**Work to complete**:
Write down each entry precisely as given.

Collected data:
*****
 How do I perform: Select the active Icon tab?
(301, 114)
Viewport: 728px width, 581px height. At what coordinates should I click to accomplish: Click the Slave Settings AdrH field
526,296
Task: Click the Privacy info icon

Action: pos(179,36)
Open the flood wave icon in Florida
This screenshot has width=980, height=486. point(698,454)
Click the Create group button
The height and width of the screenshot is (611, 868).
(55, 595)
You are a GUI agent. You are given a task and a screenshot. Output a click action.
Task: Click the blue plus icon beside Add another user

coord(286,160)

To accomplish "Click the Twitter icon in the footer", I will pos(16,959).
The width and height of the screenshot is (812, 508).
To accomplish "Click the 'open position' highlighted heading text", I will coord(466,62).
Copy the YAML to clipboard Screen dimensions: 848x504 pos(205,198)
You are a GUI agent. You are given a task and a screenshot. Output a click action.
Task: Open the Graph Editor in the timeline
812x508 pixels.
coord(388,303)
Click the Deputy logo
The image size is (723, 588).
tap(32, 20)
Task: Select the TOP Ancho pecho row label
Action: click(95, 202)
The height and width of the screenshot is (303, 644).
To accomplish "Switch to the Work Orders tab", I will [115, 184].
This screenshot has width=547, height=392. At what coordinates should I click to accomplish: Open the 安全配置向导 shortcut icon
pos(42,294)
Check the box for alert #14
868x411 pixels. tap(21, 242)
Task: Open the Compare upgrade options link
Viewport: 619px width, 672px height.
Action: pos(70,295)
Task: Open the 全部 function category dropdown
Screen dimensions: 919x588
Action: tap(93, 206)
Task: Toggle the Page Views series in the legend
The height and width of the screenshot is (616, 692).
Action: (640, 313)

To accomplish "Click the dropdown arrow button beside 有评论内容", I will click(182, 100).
*****
**Reply to the task**:
 How do I perform: Select the active Icon tab?
(301, 114)
Viewport: 728px width, 581px height. At what coordinates should I click to accomplish: Click the Slave Settings AdrH field
526,296
Task: Click the Privacy info icon

Action: pos(179,36)
Open the flood wave icon in Florida
This screenshot has width=980, height=486. point(698,454)
Click the Create group button
The height and width of the screenshot is (611, 868).
(55, 595)
You are a GUI agent. You are given a task and a screenshot. Output a click action.
Task: Click the blue plus icon beside Add another user

coord(286,160)

To accomplish "Click the Twitter icon in the footer", I will pos(16,959).
The width and height of the screenshot is (812, 508).
To accomplish "Click the 'open position' highlighted heading text", I will coord(466,62).
Copy the YAML to clipboard Screen dimensions: 848x504 pos(205,198)
You are a GUI agent. You are given a task and a screenshot. Output a click action.
Task: Open the Graph Editor in the timeline
812x508 pixels.
coord(388,303)
Click the Deputy logo
The image size is (723, 588).
tap(32, 20)
Task: Select the TOP Ancho pecho row label
Action: click(95, 202)
The height and width of the screenshot is (303, 644).
To accomplish "Switch to the Work Orders tab", I will [115, 184].
This screenshot has width=547, height=392. At what coordinates should I click to accomplish: Open the 安全配置向导 shortcut icon
pos(42,294)
Check the box for alert #14
868x411 pixels. tap(21, 242)
Task: Open the Compare upgrade options link
Viewport: 619px width, 672px height.
Action: pos(70,295)
Task: Open the 全部 function category dropdown
Screen dimensions: 919x588
Action: tap(93, 206)
Task: Toggle the Page Views series in the legend
The height and width of the screenshot is (616, 692).
Action: (640, 313)

To accomplish "Click the dropdown arrow button beside 有评论内容", I will click(182, 100).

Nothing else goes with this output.